Step 1: Translate the problem

"A quantity and its 1/7 added together become 19" translates to: x + x/7 = 19

Step 2: Apply the method of false position

Try a convenient value. Since we have x/7, let's try x = 7

Step 3: Calculate with false value

When x = 7: x + x/7 = 7 + 7/7 = 7 + 1 = 8

Step 4: Find the scaling factor

We wanted 19 but got 8, so the scaling factor is: 19/8

Step 5: Calculate the correct answer

Correct value = 7 × (19/8) = 133/8 = 16.625

x = 16.625

Final answer:

The quantity is 16.625 (or 16⅝). Verification: 16.625 + 16.625/7 = 16.625 + 2.375 = 19 ✓

Applied rules:

• Method of false position: Ancient technique for solving linear equations

• Proportional reasoning: Scale the false answer by the ratio of desired to obtained results

• Verification: Check that the answer satisfies the original equation

2 Babylonian Quadratic Methods

Exercise 2

A Babylonian tablet (c. 1800 BCE) asks: "I have added the area of a square and two-thirds of its side, obtaining 0;35 (in sexagesimal). What is the side of the square?" Solve using Babylonian methods.

Definition:

Babylonian Mathematics: Advanced mathematical system using base-60 (sexagesimal)

Sexagesimal System: Base-60 number system (0;35 = 35/60 in decimal)

Babylonian Quadratic Method: Geometric approach to solving quadratic equations

Problem

x² + (2/3)x = 35/60

Babylonian method

Completing the square

Solution

x = 1/2

Step 1: Translate the problem

Let x = side of the square

Area = x², two-thirds of side = (2/3)x

So: x² + (2/3)x = 35/60 = 7/12

Step 2: Apply Babylonian completing the square method

Start with: x² + (2/3)x = 7/12

Step 3: Take half of the coefficient of x

(2/3) ÷ 2 = 1/3

Step 4: Square this value

(1/3)² = 1/9

Step 5: Add to both sides to complete the square

x² + (2/3)x + 1/9 = 7/12 + 1/9

(x + 1/3)² = 21/36 + 4/36 = 25/36

Step 6: Take the square root

x + 1/3 = 5/6

x = 5/6 - 1/3 = 5/6 - 2/6 = 3/6 = 1/2

x = 1/2

Final answer:

The side of the square is 1/2 unit. Verification: (1/2)² + (2/3)(1/2) = 1/4 + 1/3 = 3/12 + 4/12 = 7/12 = 35/60 ✓

Applied rules:

• Completing the square: Add (coefficient of x/2)² to both sides

• Sexagesimal conversion: 0;35 = 35/60 in decimal

• Geometric interpretation: Babylonians visualized quadratic problems geometrically

3 Diophantus and Symbolic Algebra

Exercise 3

Diophantus (c. 250 CE) posed: "To find two numbers such that their sum is 20 and the sum of their squares is 208." Solve using Diophantine methods.

Definition:

Diophantus: Greek mathematician known as the "father of algebra"
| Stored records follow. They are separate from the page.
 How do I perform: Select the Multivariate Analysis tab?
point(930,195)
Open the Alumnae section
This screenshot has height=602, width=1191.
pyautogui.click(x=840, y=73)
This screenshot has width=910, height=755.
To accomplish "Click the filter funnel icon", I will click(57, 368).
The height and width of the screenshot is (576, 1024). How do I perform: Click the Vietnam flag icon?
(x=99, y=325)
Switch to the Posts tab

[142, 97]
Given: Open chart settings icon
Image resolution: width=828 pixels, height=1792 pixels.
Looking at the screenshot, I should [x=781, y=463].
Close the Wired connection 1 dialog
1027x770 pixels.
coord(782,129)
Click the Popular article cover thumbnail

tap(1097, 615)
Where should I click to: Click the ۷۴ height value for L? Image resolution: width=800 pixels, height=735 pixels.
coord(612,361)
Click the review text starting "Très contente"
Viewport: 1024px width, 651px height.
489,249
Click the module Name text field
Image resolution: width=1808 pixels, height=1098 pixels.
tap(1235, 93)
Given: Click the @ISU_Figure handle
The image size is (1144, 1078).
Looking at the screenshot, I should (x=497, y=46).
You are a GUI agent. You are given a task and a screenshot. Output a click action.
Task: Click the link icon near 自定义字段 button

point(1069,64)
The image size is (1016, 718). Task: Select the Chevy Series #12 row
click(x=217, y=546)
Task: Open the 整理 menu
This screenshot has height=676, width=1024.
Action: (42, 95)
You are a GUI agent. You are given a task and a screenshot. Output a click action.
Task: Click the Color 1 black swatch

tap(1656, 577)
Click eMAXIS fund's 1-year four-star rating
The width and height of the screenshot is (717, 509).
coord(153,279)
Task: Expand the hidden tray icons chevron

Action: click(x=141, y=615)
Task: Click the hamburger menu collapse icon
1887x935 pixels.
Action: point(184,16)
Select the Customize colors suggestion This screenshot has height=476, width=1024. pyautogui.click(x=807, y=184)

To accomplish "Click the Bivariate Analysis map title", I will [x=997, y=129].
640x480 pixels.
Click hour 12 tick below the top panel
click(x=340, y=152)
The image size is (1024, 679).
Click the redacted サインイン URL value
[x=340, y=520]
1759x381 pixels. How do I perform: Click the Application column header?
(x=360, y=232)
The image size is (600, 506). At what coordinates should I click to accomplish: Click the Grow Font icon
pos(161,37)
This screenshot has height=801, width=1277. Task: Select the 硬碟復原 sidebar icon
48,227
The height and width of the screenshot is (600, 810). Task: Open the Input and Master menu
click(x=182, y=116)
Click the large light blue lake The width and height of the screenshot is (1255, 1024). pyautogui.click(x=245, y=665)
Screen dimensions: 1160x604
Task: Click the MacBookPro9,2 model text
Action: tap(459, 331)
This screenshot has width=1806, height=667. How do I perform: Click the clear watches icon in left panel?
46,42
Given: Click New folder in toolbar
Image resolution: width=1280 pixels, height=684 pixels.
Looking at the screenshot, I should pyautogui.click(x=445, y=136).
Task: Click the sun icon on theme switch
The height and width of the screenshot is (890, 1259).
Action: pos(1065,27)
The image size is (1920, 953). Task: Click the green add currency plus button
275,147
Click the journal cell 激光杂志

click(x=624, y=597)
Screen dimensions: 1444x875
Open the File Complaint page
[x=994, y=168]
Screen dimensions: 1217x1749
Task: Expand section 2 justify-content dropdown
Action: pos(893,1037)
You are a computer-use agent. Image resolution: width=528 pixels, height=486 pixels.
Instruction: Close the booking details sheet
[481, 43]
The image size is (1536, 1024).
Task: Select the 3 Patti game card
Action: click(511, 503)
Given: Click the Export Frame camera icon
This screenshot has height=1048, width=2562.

Symbolic Algebra: Use of symbols to represent unknowns (early algebraic notation)

Diophantine Equations: Polynomial equations seeking integer solutions

System

x + y = 20, x² + y² = 208

Substitution

y = 20 - x

Quadratic

x² - 20x + 96 = 0

Step 1: Set up the system of equations

Let x and y be the two numbers

Equation 1: x + y = 20

Equation 2: x² + y² = 208

Step 2: Express one variable in terms of the other

From equation 1: y = 20 - x

Step 3: Substitute into the second equation

x² + (20 - x)² = 208

x² + 400 - 40x + x² = 208

2x² - 40x + 400 = 208

Step 4: Simplify to standard form

2x² - 40x + 192 = 0

x² - 20x + 96 = 0

Step 5: Factor the quadratic equation

Looking for two numbers that multiply to 96 and add to 20

These numbers are 12 and 8: (x - 12)(x - 8) = 0

Step 6: Find the solutions

x = 12 or x = 8

If x = 12, then y = 20 - 12 = 8

If x = 8, then y = 20 - 8 = 12

Numbers are 8 and 12

Final answer:

The two numbers are 8 and 12. Verification: 8 + 12 = 20 ✓, 8² + 12² = 64 + 144 = 208 ✓

Applied rules:

• System of equations: Solve by substitution method

• Algebraic manipulation: Expand and simplify expressions

• Factoring: Find roots of quadratic equations

Historical Development of Algebra

\(\text{Egyptian: } x + \frac{x}{n} = a, \text{ Babylonian: } x^2 + bx = c, \text{ Diophantus: } ax^2 + bx + c = 0\)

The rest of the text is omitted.